As I reflect, I can feel the distant impression of Abanir’s weight upon me. It occurs to me to try something, and it is not difficult in the end: I relax again the cord of my consciousness and bring myself into a state between worlds, a half-aware trance, the way I did in the Chamber earlier. As I expect, it is not difficult to slip into the Real Dream here, with a master right next to me. This is where I desire to be, for I want to witness his passing in the only true way.
To the dream-sight Abanir’s body seems lifeless, and it is easy to see why, for his consciousness is practically dreamlike; perhaps he fell asleep again? His mindscape, a floating presence near his body is bright and great; I never saw his inner world like this before. I could touch him, I know, and talk mind to mind; perhaps visit his dream the way he visited mine earlier. However, I know I can hear him in either world, should he wish to say something more. I should respect his privacy.
As I wait, I can again discern the silver connecting Abanir to the Beyond. As the moment comes, his being — soul for the lack of better word — leaves the body effortlessly behind. I reach out a bit, and consider following him, at least part of the way, but it occurs to me that I might fall off the dais were I to fall fully asleep here. I let him go, and with him my last chance at a guided, easy passage through the Veil.
I am alone but for the strange device of the dream acolytes, lighting up the room still after its last beneficiary has passed. As its light flickers I see dual shadows, for it is a tool with existence in both worlds. I know not how long its light lasts, but there is no sign of it dimming, however momentous the passing we just witnessed.
I feel reluctant to move yet, and instead take the time to check on the dark crystal in my memory palace. It is inert, as it should; I do not believe it capable of changing, growing its own mental strands or anything like that, not unless I bring it to contact with my consciousness. No sign of it deteriorarting on its own, though. Time to worry about that later.

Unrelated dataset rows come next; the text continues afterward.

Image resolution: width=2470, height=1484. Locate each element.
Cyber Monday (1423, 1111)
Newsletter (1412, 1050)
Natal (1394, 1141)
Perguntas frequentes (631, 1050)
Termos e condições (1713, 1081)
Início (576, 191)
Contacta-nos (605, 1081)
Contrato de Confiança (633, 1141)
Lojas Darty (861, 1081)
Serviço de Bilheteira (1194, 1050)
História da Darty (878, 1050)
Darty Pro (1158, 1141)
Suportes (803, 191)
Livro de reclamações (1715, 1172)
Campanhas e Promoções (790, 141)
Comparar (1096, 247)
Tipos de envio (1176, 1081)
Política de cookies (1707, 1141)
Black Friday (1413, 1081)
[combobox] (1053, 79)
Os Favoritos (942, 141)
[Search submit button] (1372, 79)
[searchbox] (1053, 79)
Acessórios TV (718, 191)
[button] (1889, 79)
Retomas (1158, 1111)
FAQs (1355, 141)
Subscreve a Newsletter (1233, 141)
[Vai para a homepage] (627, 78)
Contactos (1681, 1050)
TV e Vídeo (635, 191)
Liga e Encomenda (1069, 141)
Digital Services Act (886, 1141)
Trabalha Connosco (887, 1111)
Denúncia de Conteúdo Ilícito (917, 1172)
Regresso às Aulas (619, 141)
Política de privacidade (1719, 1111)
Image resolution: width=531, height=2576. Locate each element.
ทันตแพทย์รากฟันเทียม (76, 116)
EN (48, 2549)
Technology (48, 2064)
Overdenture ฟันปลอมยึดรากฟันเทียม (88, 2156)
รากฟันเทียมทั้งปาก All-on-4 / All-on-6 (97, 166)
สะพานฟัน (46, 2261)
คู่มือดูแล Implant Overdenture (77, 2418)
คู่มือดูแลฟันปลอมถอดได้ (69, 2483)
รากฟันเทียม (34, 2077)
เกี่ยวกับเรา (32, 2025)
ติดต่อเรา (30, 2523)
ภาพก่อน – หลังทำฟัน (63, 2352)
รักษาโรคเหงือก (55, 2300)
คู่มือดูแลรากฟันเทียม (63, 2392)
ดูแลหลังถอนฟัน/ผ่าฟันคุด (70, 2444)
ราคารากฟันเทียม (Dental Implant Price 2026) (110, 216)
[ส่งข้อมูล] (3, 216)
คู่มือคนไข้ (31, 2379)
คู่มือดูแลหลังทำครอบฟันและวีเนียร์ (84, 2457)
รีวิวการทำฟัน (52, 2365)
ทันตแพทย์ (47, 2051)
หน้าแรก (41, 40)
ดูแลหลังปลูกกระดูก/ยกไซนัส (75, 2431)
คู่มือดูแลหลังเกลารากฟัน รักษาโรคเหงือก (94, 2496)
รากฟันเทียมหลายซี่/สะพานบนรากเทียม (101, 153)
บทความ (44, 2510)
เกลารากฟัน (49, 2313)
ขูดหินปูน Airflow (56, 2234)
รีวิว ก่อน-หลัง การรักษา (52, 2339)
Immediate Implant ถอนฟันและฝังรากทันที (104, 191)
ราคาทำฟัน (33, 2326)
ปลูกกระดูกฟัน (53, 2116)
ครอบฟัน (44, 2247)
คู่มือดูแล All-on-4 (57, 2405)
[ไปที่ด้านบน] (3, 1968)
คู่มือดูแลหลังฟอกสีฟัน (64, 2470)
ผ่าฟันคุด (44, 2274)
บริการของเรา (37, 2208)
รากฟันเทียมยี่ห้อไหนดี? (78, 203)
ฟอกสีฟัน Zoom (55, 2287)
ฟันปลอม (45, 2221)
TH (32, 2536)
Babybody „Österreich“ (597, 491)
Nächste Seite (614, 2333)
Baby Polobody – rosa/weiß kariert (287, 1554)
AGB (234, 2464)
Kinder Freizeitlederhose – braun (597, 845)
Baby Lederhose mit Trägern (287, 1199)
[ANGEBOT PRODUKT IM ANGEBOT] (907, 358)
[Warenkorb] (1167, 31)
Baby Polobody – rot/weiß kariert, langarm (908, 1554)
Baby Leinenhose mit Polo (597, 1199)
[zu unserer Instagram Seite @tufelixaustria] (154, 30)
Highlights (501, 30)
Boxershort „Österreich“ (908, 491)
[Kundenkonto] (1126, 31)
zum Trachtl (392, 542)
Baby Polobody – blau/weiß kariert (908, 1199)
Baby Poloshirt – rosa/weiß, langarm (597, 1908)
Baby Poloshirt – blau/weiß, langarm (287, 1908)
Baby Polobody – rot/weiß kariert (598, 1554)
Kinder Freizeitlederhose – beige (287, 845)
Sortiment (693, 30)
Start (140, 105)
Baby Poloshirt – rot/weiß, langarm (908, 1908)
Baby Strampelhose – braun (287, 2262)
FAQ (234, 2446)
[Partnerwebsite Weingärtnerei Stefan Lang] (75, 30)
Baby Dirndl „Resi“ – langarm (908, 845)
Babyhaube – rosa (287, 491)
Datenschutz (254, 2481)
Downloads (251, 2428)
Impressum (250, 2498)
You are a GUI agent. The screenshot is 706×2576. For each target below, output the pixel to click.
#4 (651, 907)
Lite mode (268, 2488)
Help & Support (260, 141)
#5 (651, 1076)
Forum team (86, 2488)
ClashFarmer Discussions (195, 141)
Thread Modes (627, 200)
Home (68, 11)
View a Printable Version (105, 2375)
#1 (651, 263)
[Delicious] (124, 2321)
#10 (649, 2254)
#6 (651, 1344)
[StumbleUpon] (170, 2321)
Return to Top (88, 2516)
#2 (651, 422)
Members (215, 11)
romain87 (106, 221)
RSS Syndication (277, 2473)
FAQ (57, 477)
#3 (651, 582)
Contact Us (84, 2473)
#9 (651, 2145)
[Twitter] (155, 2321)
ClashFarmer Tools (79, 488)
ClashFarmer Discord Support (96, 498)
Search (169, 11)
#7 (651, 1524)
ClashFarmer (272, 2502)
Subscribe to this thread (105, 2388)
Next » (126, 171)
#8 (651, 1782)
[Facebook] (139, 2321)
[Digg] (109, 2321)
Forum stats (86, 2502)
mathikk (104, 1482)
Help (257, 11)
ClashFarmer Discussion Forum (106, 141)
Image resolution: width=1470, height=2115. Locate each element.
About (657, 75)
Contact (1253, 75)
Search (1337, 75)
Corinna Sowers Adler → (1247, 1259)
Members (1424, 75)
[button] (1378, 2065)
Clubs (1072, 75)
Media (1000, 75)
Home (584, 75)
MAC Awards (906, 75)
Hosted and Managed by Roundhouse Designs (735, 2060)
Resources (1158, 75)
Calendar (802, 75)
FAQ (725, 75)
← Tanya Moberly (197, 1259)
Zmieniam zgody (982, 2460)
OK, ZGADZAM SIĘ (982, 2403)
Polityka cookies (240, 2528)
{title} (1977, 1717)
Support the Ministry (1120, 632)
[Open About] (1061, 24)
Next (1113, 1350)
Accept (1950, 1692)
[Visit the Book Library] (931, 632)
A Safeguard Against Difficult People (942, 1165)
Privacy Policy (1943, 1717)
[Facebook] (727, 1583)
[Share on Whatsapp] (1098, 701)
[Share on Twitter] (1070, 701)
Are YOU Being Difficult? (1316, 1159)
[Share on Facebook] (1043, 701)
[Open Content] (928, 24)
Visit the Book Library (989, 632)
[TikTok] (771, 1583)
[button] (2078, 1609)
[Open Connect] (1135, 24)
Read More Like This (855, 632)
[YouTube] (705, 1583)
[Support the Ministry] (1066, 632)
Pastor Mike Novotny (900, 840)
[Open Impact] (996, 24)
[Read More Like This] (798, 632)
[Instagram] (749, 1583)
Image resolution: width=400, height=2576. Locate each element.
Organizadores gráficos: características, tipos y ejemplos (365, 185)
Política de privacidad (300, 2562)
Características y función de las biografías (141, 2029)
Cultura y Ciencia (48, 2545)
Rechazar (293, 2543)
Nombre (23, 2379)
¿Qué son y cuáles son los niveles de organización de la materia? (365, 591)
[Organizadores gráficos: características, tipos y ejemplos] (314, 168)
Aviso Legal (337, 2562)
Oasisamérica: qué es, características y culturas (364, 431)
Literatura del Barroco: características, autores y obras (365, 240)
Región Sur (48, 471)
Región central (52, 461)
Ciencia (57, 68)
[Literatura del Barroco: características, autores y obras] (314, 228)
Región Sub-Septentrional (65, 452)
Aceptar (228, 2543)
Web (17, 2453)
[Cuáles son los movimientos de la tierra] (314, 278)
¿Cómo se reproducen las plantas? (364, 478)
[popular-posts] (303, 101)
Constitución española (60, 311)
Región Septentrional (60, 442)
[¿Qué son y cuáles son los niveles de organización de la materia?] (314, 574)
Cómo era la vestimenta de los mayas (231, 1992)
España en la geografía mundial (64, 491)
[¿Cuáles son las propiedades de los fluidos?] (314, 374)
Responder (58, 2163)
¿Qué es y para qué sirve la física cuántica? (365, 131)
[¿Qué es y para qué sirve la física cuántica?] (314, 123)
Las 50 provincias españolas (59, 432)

I meditate still, for now is as good a time as any to equip myself for one last contest. I need every edge I can get when I go out again; I need to deal with Bungisgan, and I need to do it alone, my own way, for I do not believe him to be simply satisfied by the passing of the Dreamer. He will probably be furious, in fact, for I think what he really wanted here was more fundamental than merely sending the last dreamer to a final journey long due. I might as well try retaining my half-trance when I go, so as to see both the waking world and the Real Dream at once; perhaps there is something I can use in such extraordinary perception, to match Bungisgan’s strange insight.
What I really could use now, though, would be a weapon. The phantasmal figments from the Unsurpassed Chamber do not seem to serve beyond its walls.